For his career, he stands at a PER of 23, a WS/48 of .200, a BPM split of 2.0/1.2/3.2 overall, and a VORP/82 of 3.5.
.200 WS/48 is the line above which superstars are found (and, occasionally, the kind of guys who put up wow efficiency numbers that skew the stat; Domantas Sabonis came in at .197 in 2018-29.)
The .200 WS/48 club in 2019-20 (minimum 1000 minutes played) includes (in descending order of overall WS) James Harden, Giannis, Davis, Rudy Gobert, Damian Lillard, LeBron James, Nikola Jokic, Jimmy Butler, Luka Doncic, Hassan Whiteside, Kawhi Leonard, Khris Middleton, and Jarrett Allen.
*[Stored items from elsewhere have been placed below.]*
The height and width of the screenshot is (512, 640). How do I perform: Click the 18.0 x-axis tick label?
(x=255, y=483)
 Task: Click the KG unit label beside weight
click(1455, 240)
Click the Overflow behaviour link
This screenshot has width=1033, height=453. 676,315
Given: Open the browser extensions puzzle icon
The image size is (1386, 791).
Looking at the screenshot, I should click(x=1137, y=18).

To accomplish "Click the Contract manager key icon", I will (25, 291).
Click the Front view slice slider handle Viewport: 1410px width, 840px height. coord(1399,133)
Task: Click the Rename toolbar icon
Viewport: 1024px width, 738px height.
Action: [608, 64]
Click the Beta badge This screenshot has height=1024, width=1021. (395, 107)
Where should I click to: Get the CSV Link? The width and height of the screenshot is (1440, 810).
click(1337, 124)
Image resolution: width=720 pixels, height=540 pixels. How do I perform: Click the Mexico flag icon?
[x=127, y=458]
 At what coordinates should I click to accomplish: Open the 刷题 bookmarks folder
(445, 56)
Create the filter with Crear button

10 of those 13 guys (all except Whiteside, Middleton, and Allen) are legit superstars. Middleton is an All-Star. And Whiteside and Allen are in that Sabonis category (and yes, Sabonis is an All-Star too) of high-efficiency big guys who put up build-a-good-team-around-them numbers.
THE VERDICT!
But let’s put that aside. Here are the 22 guys who played at least the 486 career games that Yao got in before injuries ended his career and averaged .200 WS/48, sorted by descending total Win Shares (all these stats, of course, are via Basketball-Reference.com.)
Kareem Abdul-Jabbar, Wilt Chamberlain, LeBron James, Karl Malone, Michael Jordan, John Stockton, Tim Duncan, Oscar Robertson, Shaquille O’Neal, Chris Paul, David Robinson, Charles Barkley, Jerry West, Magic Johnson, Larry Bird, Kevin Durant, Bob Pettit, James Harden, Stephen Curry, Neil Johnston, Anthony Davis, and Kawhi Leonard.
Every one of those guys who is eligible is in the Hall of Fame. Everyone who is still active has a very real chance of ending up in the Hall if they’re not already one of those “if he retired tomorrow” mortal locks.
Hell, there are guys who aren’t even on this list who would make you do a double-take like “wait, really?” (Kobe Bryant, just for example, who ended up at .170 in part because he played a bunch of games as a raw teenager, in part because he wrecked his career averages in the last 2 years of his tenure, and in part because efficiency stats hate guys who put up huge usage rates like Kobe did.)
That’s the company Yao Ming is in. Add to that the massive impact he had on growing the NBA’s brand overseas, the huge connection he made between Houston and the Chinese basketball community (even Daryl Morey couldn’t break that bond despite his best efforts), and his marketability as a likable star (the “fame” in “Hall of Fame”) and there is no doubt that even though he only had less than 500 games to make an impact, an impact he did make big enough to leave a permanent mark on the NBA.
Was Yao Ming any good? Of course. 100 percent Confirmed.